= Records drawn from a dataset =

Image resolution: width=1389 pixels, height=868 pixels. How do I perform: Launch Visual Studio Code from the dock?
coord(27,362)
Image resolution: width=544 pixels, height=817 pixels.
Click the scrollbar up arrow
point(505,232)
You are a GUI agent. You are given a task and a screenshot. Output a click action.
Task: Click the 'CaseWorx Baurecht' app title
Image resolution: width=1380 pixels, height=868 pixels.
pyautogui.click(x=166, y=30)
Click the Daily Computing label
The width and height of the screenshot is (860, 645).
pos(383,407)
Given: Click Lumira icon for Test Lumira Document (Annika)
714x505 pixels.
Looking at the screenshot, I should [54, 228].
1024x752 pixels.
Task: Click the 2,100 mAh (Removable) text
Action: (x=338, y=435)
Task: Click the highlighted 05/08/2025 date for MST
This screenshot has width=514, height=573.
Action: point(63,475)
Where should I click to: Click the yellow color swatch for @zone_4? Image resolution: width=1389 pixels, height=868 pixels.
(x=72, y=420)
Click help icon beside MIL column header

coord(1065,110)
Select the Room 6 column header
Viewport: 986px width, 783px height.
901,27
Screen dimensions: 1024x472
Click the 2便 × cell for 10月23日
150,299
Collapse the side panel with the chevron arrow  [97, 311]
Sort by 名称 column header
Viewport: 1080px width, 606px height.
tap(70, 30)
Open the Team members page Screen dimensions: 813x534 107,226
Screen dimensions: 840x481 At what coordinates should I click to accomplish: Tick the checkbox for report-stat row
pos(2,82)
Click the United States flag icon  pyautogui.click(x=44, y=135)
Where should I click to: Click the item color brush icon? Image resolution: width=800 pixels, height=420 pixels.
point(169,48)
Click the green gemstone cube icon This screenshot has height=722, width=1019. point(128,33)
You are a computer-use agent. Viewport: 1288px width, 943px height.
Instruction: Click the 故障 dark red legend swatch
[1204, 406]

= EXERCISE AIM =
Could you copy every record above exactly as it stands?

= ANSWER BOX =
Image resolution: width=1389 pixels, height=868 pixels. How do I perform: Launch Visual Studio Code from the dock?
coord(27,362)
Image resolution: width=544 pixels, height=817 pixels.
Click the scrollbar up arrow
point(505,232)
You are a GUI agent. You are given a task and a screenshot. Output a click action.
Task: Click the 'CaseWorx Baurecht' app title
Image resolution: width=1380 pixels, height=868 pixels.
pyautogui.click(x=166, y=30)
Click the Daily Computing label
The width and height of the screenshot is (860, 645).
pos(383,407)
Given: Click Lumira icon for Test Lumira Document (Annika)
714x505 pixels.
Looking at the screenshot, I should [54, 228].
1024x752 pixels.
Task: Click the 2,100 mAh (Removable) text
Action: (x=338, y=435)
Task: Click the highlighted 05/08/2025 date for MST
This screenshot has width=514, height=573.
Action: point(63,475)
Where should I click to: Click the yellow color swatch for @zone_4? Image resolution: width=1389 pixels, height=868 pixels.
(x=72, y=420)
Click help icon beside MIL column header

coord(1065,110)
Select the Room 6 column header
Viewport: 986px width, 783px height.
901,27
Screen dimensions: 1024x472
Click the 2便 × cell for 10月23日
150,299
Collapse the side panel with the chevron arrow  [97, 311]
Sort by 名称 column header
Viewport: 1080px width, 606px height.
tap(70, 30)
Open the Team members page Screen dimensions: 813x534 107,226
Screen dimensions: 840x481 At what coordinates should I click to accomplish: Tick the checkbox for report-stat row
pos(2,82)
Click the United States flag icon  pyautogui.click(x=44, y=135)
Where should I click to: Click the item color brush icon? Image resolution: width=800 pixels, height=420 pixels.
point(169,48)
Click the green gemstone cube icon This screenshot has height=722, width=1019. point(128,33)
You are a computer-use agent. Viewport: 1288px width, 943px height.
Instruction: Click the 故障 dark red legend swatch
[1204, 406]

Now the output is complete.